Now flush with $7 million in federal funds, the Biden team could do away with its precautionary color-coded spreadsheets: red for officials in the government they couldn’t talk to; yellow for think-tank experts and former federal officials they could. They now had the green light to rapidly move ahead with transition planning. Agency review teams conferred virtually with senior bureaucrats and outgoing Trump appointees; they even circulated a copy of the transition plan Mitt Romney’s team had prepared in 2012 and intended to do even better.

Cabinet nominations quickly came from the personnel team: Antony Blinken to run State, Alejandro Mayorkas at Homeland Security, Avril Haines to direct National Intelligence, and Linda Thomas-Greenfield as ambassador to the United Nations. As with previous transitions, these foreign policy posts were deemed the most important positions for maintaining peace and stability during the transition period. This initial batch of nominees also reflected the close attention the transition team paid to tracking personnel metrics such as the race, gender, and background of cabinet members as well as to the influence of powerful groups like WestExec Advisors, where several Biden appointees had recently been employed. One person on the transition team said: “The senior management could tell you at any given moment, like if you popped up on a Tuesday at 3 o’clock and said, ‘What’s the proportion of our own staff of women to men? of African Americans, Latinos, Asian Americans, Native Americans, veterans?’ [The transition team leaders] always knew what the answer was.”

Yet the fear of foreign attack during the transfer of power, so long the worry of federal officials, subsided as the threat from domestic terror rose. Just twelve years earlier, while newly elected Barack Obama joined President George W. Bush for coffee in the White House, the incoming and outgoing national security teams huddled in the Situation Roomover intelligence of a potential threat from the extremist group al-Shabab. The threat never materialized, but the close coordination between the Bush and Obama teams remained a testament to how transitions had evolved over time, from loosely planned affairs among sometimes petty rivals to an institutionalized, well-funded, and cooperative endeavor to safely ease the country into a new administration.

Not in 2020.

As Washington, D.C., celebrated the holidays, Trump refused to concede, orchestrating a multistate effort to challenge the election results. At the Pentagon, acting secretary of defense Chris Miller halted cooperation between his department and the Biden-Harris team, claiming a two-week break had been agreed upon, according to news reports. At the end of one meeting to share intelligence on threats to the country, a Trump political appointee said to members of the transition team: “You guys are not legitimate, so I’m not sharing this information.” Biden, who didn’t received his first intelligence briefing until November 30, weeks after it was expected, said there were roadblocks at the Office of Management and Budget as well. “OMB and Defense, until the very end, took a different posture than other agency leadership… [the politicals] held out cooperation until the bitter end,” said one team member.
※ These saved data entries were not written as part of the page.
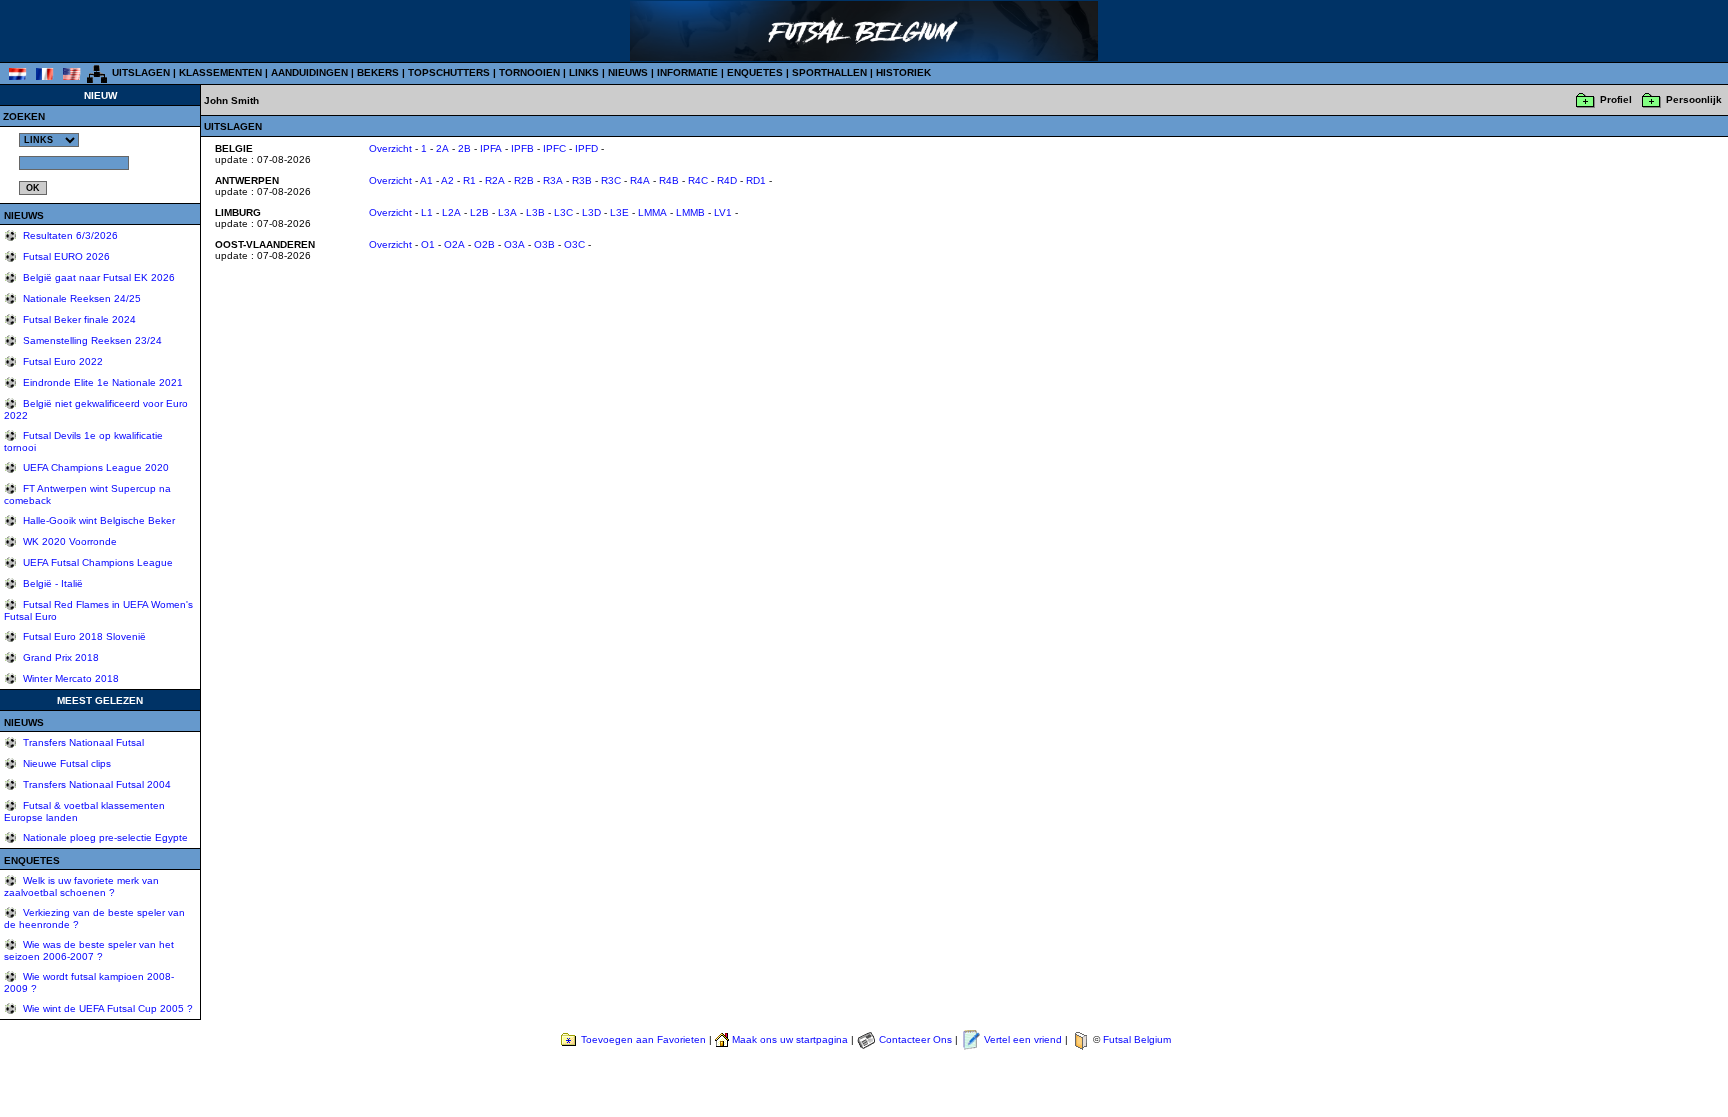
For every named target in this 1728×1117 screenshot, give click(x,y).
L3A (507, 212)
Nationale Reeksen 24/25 (80, 298)
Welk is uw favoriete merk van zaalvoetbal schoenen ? (81, 886)
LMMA (652, 212)
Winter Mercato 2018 (69, 678)
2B (464, 148)
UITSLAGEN (141, 72)
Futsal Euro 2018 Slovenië (83, 636)
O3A (514, 244)
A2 (447, 180)
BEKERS (378, 72)
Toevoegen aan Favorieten (643, 1039)
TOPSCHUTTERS (449, 72)
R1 (469, 180)
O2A (454, 244)
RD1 (756, 180)
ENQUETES (755, 72)
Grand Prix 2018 (59, 657)
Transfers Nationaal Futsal (82, 742)
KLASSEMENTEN (220, 72)
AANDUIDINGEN (309, 72)
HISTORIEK (903, 72)
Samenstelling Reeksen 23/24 (91, 340)
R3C (611, 180)
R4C (698, 180)
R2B (524, 180)
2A (442, 148)
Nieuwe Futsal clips (65, 763)
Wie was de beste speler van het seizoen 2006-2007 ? (89, 950)
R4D (727, 180)
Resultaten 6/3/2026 (69, 235)
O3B (544, 244)
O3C (574, 244)
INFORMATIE (687, 72)
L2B (479, 212)
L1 (427, 212)
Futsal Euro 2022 (61, 361)
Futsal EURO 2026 (65, 256)
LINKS (584, 72)
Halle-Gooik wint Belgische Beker (97, 520)
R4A (640, 180)
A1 (426, 180)
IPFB (522, 148)
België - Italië (51, 583)
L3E (619, 212)
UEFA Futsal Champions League (96, 562)
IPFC (554, 148)
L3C (563, 212)
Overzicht (390, 148)
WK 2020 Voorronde (68, 541)
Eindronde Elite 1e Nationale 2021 (101, 382)
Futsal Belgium (1137, 1039)
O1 (428, 244)
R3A (553, 180)
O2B (484, 244)
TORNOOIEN (529, 72)
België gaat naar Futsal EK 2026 (97, 277)
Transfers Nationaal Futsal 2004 (95, 784)
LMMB (690, 212)
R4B (669, 180)
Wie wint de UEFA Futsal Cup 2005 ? (106, 1008)
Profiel (1616, 99)
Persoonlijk (1694, 99)
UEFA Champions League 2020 (94, 467)
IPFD (586, 148)
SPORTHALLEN (829, 72)
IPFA (491, 148)
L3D (591, 212)
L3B (535, 212)
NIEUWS (628, 72)
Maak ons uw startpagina (790, 1039)
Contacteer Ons (915, 1039)
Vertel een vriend (1023, 1039)
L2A (451, 212)
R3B (582, 180)
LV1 (723, 212)
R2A (495, 180)
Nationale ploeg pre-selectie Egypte (104, 837)
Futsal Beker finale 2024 (78, 319)
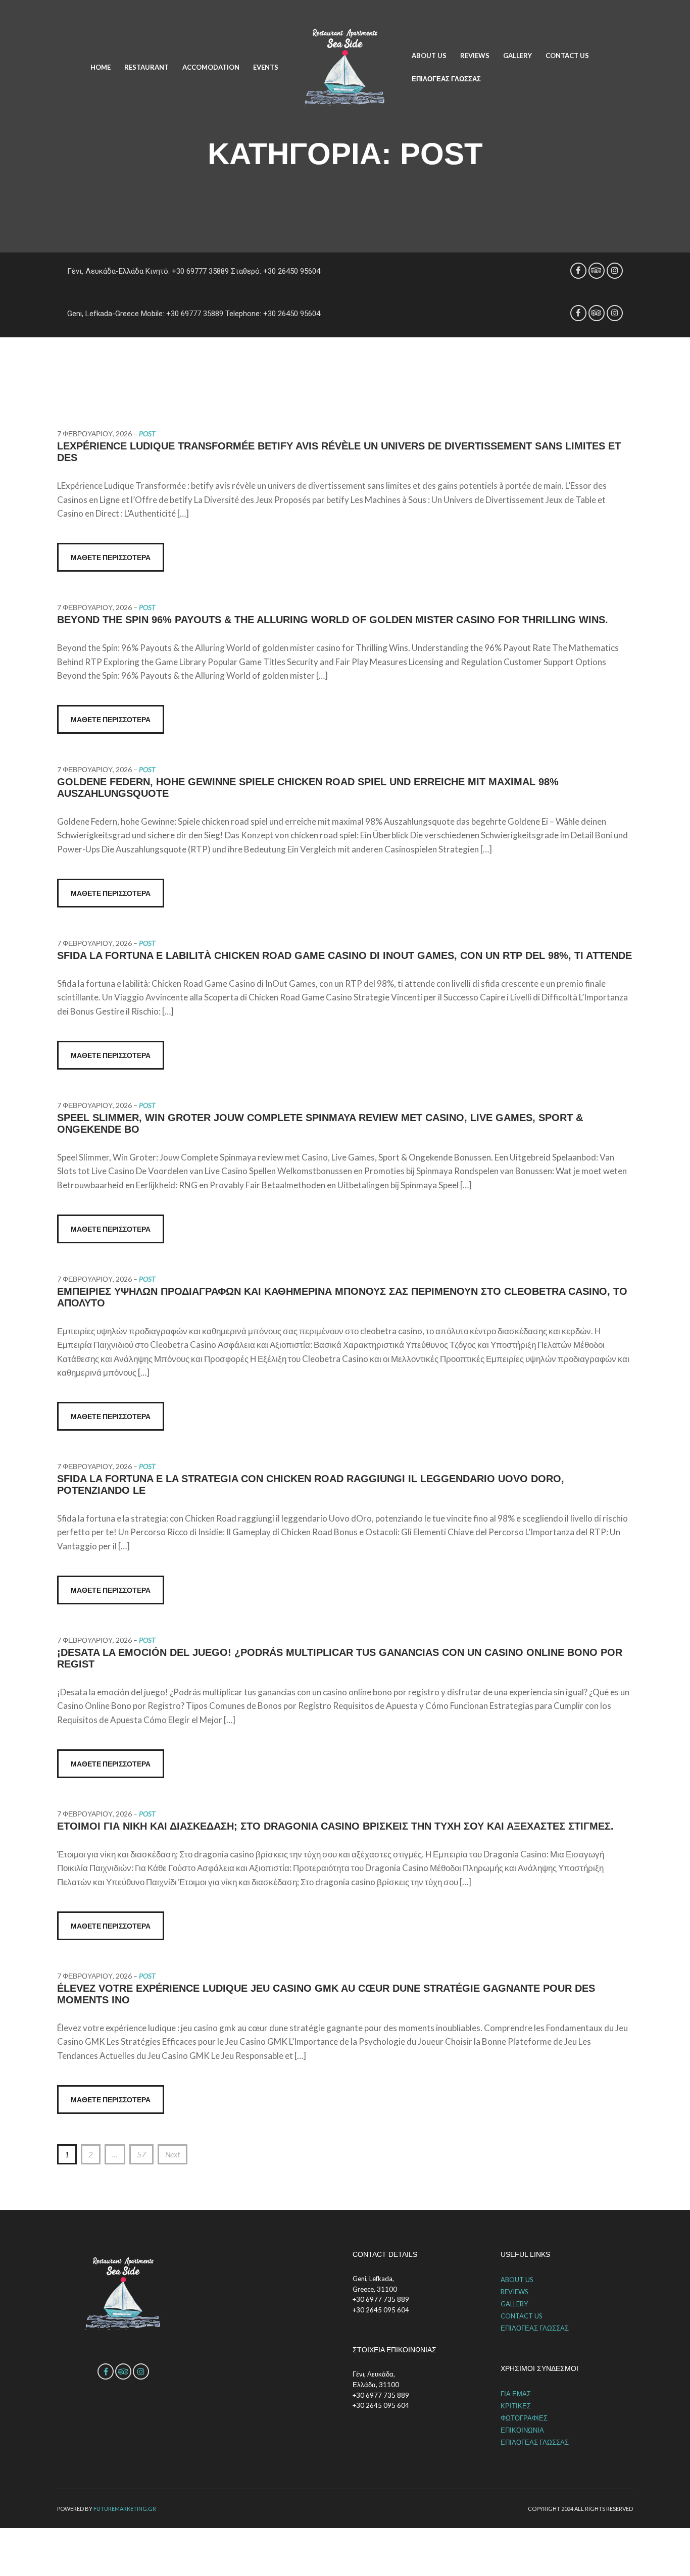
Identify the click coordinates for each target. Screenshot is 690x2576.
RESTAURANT (146, 67)
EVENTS (265, 67)
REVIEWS (474, 56)
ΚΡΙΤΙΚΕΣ (516, 2406)
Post (147, 433)
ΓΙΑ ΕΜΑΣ (516, 2394)
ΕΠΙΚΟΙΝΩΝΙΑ (522, 2430)
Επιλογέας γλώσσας (446, 79)
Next (172, 2154)
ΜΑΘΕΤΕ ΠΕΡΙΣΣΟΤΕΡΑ (111, 557)
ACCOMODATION (210, 67)
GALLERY (517, 56)
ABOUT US (429, 56)
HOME (100, 67)
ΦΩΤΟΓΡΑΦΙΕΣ (524, 2418)
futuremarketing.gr (124, 2508)
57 (141, 2154)
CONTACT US (567, 56)
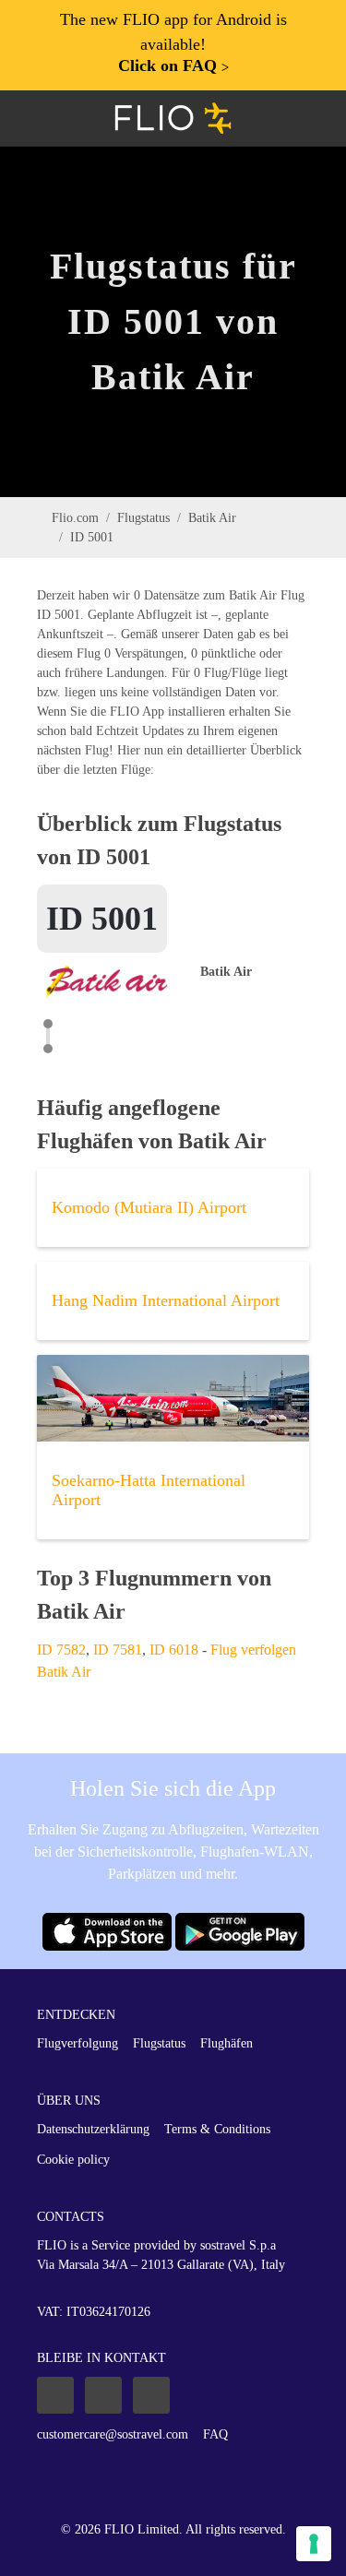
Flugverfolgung (77, 2043)
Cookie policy (73, 2159)
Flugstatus (143, 518)
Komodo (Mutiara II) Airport (149, 1207)
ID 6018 (173, 1649)
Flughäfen (226, 2043)
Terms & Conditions (217, 2129)
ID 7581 (117, 1649)
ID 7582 (61, 1649)
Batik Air (212, 518)
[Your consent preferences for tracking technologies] (313, 2543)
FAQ (215, 2434)
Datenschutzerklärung (93, 2129)
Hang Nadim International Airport (166, 1300)
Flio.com (75, 518)
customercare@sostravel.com (112, 2434)
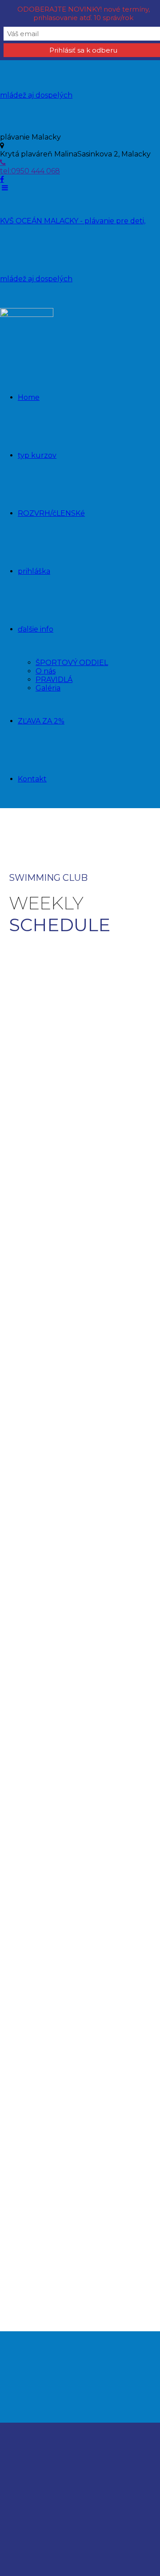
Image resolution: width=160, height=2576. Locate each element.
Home (29, 397)
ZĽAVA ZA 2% (41, 721)
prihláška (34, 571)
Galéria (48, 688)
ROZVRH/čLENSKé (51, 513)
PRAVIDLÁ (54, 679)
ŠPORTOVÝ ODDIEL (72, 662)
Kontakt (32, 779)
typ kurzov (37, 455)
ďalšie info (35, 629)
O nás (46, 671)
And then, on January 6, 2021, as Congress met to certify the final election results and officially declare Joe Biden and Kamala Harris the winners, rioters attacked the Capitol. What was supposed to be a matter-of-fact vote in Congress became a crime scene as hundreds stormed into the Capitol Building, a coordinated domestic effort to head off the impending inauguration and transfer of power. The two-hundred-year history of peaceful, orderly presidential transitions was over.